The first wave of my litigation regarding Mr. Obama’s eligibility to be President of the United States will wash-up upon the steps of the United States Supreme Court on Wednesday.  My first quo warranto suit against Mr. Obama – filed last January – was dismissed by the District Court in June.  Last week the United States Court of Appeals for the District of Columbia Circuit – refusing me full briefing and oral argument – summarily affirmed the lower court’s dismissal.

That allows me to file a Petition for Certiorari to the Supreme Court asking them to review three significant questions: First, have we as a People lost the right to challenge the qualifications of an elected official to hold a public office? This is what the lower courts have now held.  I don't believe the Framers intended that the fox be trusted to guard the chickens.

Second, to prevent my asserting my fundamental right to alert the Grand Jury that there is reason to believe that Mr. Obama has committed wire fraud in violation of 18 U.S.C. §1343, "Fraud by wire, radio, or television", can the judiciary – using Orwellian “doublespeak” – swap the employment by Congress in 18 U.S.C. §3332(a) of the imperative auxiliary verb “shall” with discretionary auxiliary verb “may”?  That statute obligates the U.S. Attorney to present evidence to the Grand Jury when requested.  The lower courts have changed the language of §3332(a) from “Any such attorney receiving information concerning such an alleged offense from any other person shall, if requested by such other person, inform the grand jury” to “Any such attorney receiving information concerning such an alleged offense from any other person [may], if requested by such other person, inform the grand jury.”  How does that work?

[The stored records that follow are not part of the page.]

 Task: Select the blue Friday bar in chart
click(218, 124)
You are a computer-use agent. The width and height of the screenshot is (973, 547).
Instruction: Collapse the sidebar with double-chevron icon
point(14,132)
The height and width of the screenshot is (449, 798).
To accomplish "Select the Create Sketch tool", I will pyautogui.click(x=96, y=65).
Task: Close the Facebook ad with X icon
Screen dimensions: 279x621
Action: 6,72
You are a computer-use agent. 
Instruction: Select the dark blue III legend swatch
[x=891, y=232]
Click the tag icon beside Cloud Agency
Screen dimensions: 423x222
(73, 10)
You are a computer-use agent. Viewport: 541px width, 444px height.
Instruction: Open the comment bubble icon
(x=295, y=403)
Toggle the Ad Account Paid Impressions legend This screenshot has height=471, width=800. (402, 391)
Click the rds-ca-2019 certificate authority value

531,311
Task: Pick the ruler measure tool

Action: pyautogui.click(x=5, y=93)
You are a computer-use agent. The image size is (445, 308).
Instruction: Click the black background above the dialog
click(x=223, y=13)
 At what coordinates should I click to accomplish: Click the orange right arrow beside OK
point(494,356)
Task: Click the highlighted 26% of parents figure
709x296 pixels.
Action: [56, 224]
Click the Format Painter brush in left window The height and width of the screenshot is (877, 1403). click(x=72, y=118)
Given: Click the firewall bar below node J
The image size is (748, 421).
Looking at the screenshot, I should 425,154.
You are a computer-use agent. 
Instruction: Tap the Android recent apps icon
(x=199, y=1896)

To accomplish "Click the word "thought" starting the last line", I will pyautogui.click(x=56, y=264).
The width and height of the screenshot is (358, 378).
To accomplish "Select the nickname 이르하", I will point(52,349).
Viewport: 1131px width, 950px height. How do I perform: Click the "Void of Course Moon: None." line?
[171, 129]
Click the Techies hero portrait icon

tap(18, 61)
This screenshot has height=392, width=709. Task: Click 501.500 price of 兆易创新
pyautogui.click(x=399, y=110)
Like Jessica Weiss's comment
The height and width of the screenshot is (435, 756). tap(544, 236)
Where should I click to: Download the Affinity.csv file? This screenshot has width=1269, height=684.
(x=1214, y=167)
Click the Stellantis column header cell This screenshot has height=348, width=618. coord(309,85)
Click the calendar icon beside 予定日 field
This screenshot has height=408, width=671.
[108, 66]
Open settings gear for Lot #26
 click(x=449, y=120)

Third, and most pressing, I argue that the natural law prohibition against legal indeterminacy prevents the lower courts from employing the tactics of the Nationalsozialistische Deutsche Arbeiterpartei of using ambiguous legal terms-of-art to achieve the same goals: a revolutionary transformation of the legal order from that envisioned by the Framers to an alternative order which permits the unregulated exercise of brute power employed to assault the fundamentals of the rule of law to the end of creating a modern federal Volksgebundenheit and Artgleichheit through the creation of de facto and de jure Volksgerichts.

Obviously, more to come . . .

4 comments:

Anonymous said...

Birther douche.

Anonymous said...

Well done. Keepgoing.

Anonymous said...

Calling a Birther a douche is redundant isn't it?

Anonymous said...

Ann Dunham was in the news from 1959-1961--Find the interviews from then and you'll find the PROOF!!